> [Problem statement] The records sit below. Return every line in them that holds the word "Hello".
* * *
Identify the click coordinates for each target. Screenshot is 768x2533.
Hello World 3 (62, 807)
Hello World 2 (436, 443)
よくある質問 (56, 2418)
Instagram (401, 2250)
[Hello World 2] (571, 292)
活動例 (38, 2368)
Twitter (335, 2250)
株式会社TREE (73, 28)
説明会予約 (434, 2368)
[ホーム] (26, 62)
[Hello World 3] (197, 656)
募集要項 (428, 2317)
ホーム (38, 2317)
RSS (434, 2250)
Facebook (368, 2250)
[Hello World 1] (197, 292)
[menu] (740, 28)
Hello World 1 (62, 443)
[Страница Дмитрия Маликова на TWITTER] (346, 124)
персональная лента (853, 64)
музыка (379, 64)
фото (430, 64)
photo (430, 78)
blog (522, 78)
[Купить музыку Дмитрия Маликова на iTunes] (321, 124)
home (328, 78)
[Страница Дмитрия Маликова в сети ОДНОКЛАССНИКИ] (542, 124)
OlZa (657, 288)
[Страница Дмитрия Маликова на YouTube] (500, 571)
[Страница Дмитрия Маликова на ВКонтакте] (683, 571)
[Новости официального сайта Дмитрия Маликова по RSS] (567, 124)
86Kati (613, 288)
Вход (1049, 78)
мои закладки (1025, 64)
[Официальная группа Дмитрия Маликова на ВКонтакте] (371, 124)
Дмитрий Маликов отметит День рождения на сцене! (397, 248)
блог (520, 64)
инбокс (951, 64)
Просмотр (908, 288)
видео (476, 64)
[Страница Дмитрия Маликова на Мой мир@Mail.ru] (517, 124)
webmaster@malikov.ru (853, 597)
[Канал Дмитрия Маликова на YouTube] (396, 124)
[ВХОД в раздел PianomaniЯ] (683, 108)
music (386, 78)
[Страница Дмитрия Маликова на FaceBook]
* * *
> [Answer to the problem]
Hello World 3 (62, 807)
Hello World 2 (436, 443)
[Hello World 2] (571, 292)
[Hello World 3] (197, 656)
[Hello World 1] (197, 292)
Hello World 1 (62, 443)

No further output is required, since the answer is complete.